+++ Information provided
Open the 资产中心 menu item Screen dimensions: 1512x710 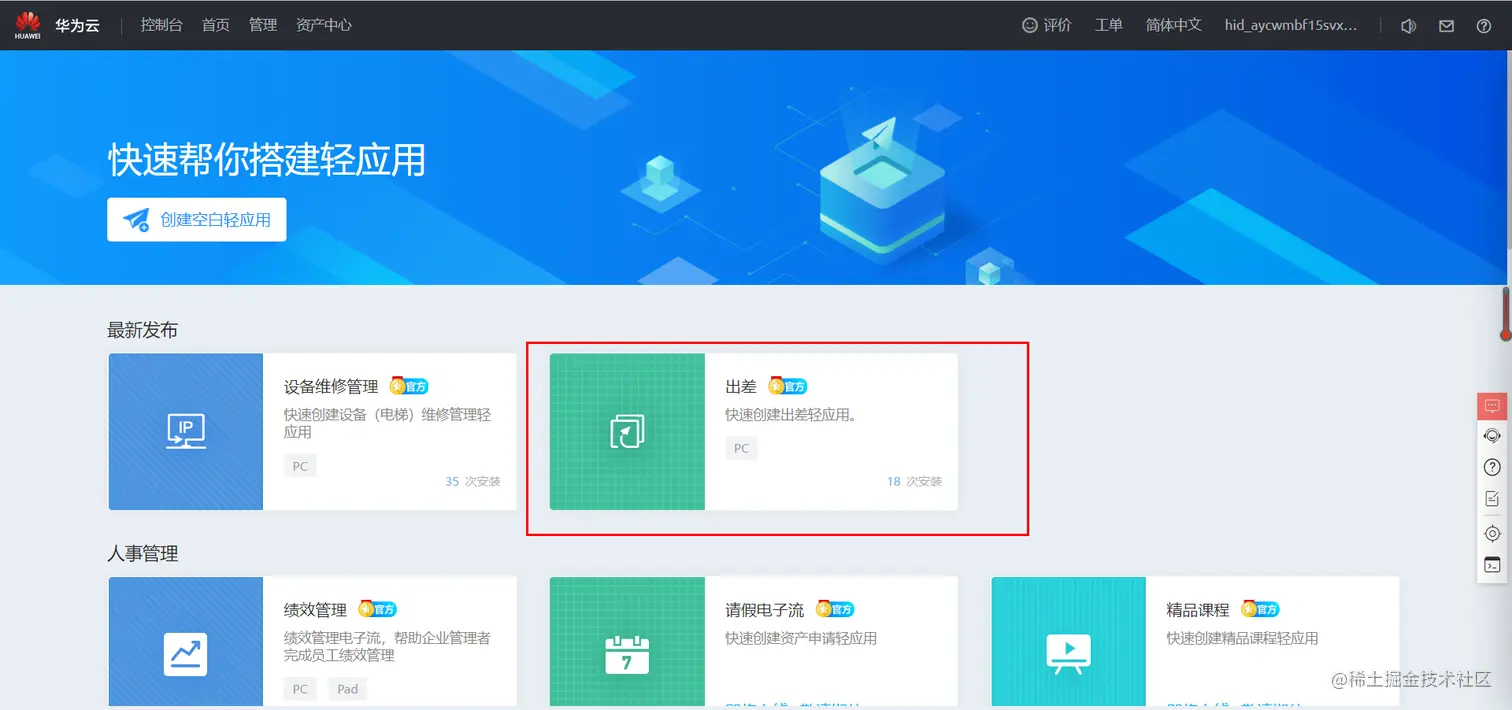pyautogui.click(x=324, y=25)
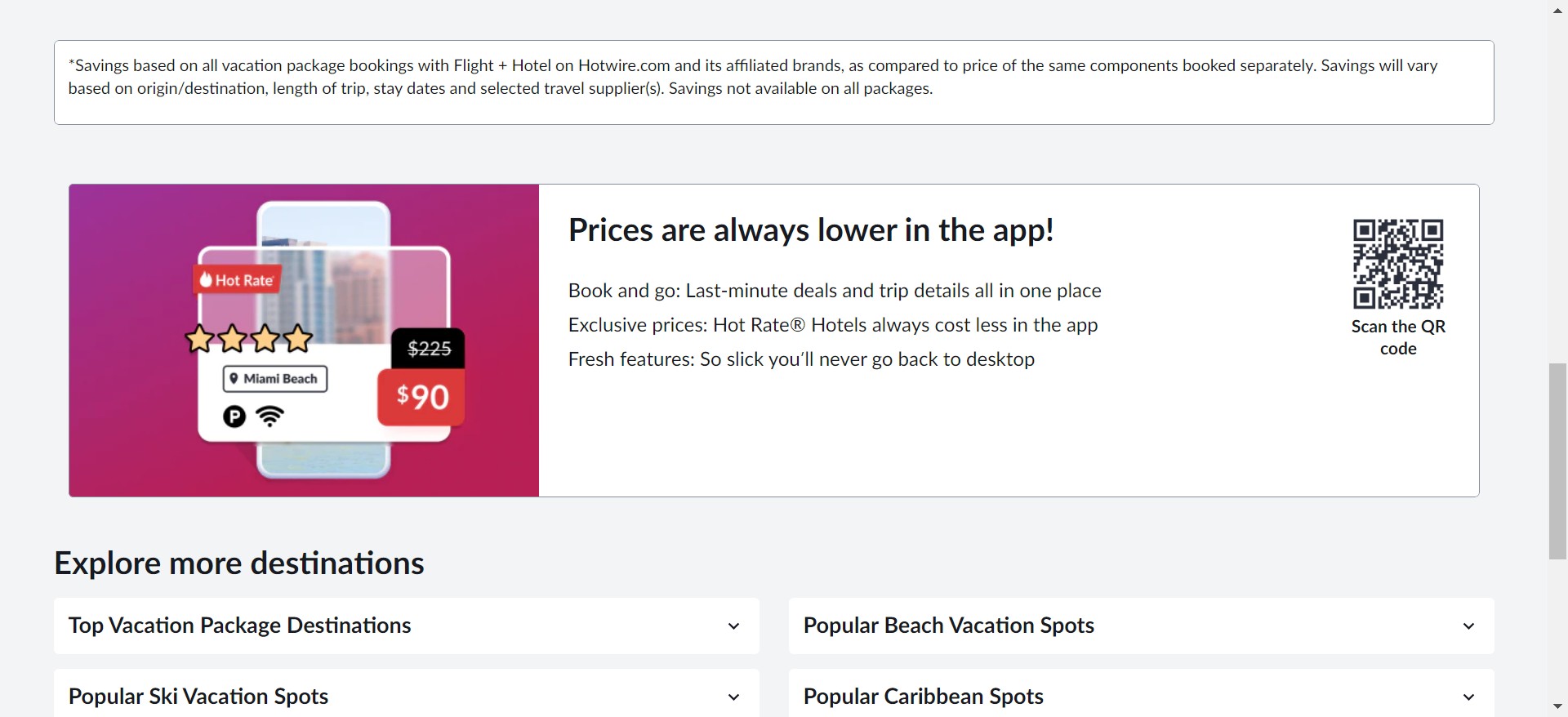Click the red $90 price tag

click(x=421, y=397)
++++++
+++ Information provided
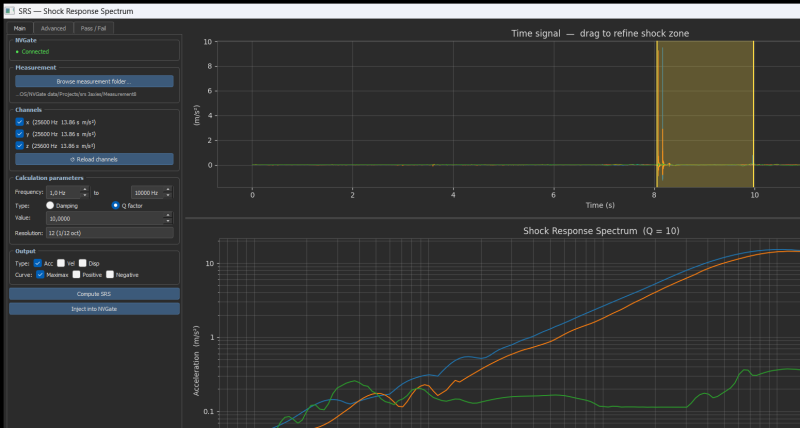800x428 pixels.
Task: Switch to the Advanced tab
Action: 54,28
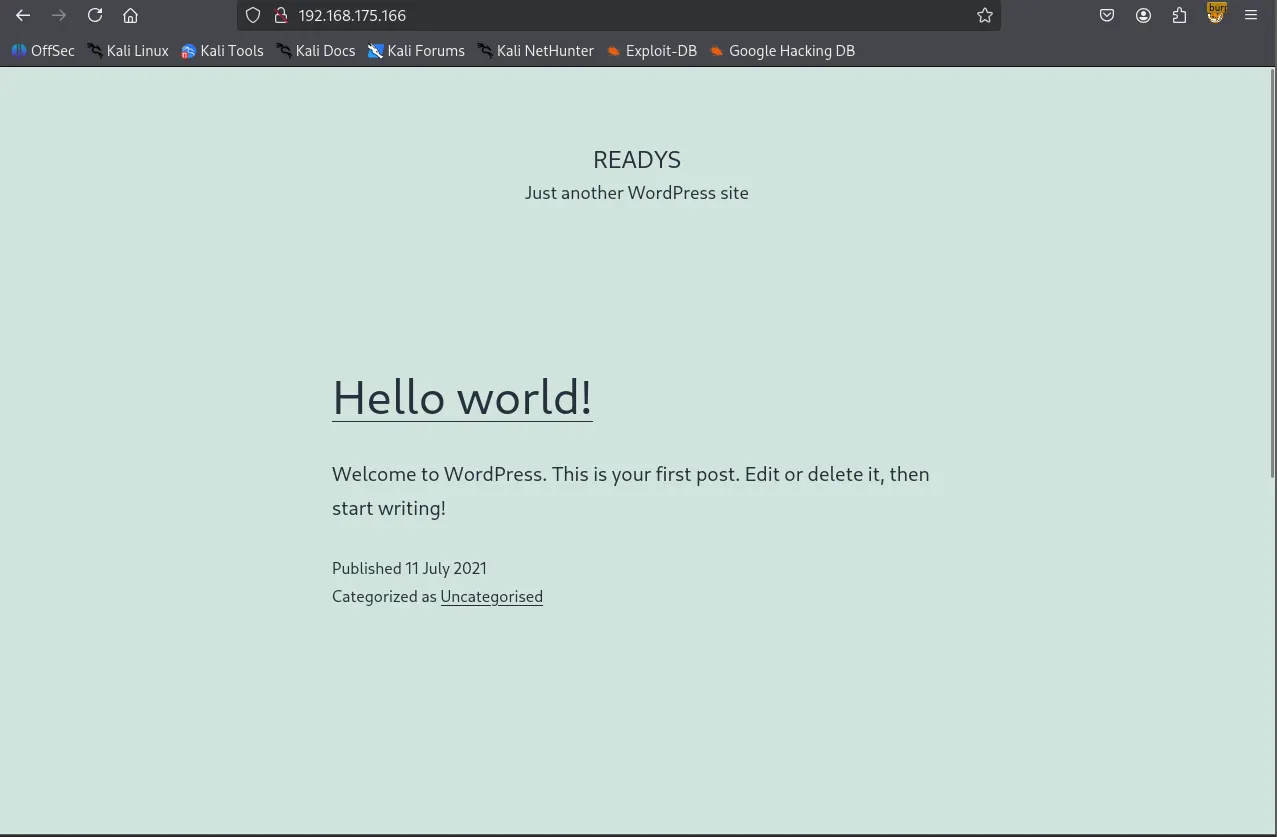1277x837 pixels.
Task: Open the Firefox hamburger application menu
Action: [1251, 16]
++++++
What is needed
Rewrite the records starting at the line with "800x428 pixels." and ending at the line with "Action: [1251, 16]", replacing "Task" with "Instruction" and keeping everything else unchanged. Leave the pictures out.

Answer below
800x428 pixels.
Instruction: Switch to the Advanced tab
Action: 54,28
1277x837 pixels.
Instruction: Open the Firefox hamburger application menu
Action: [1251, 16]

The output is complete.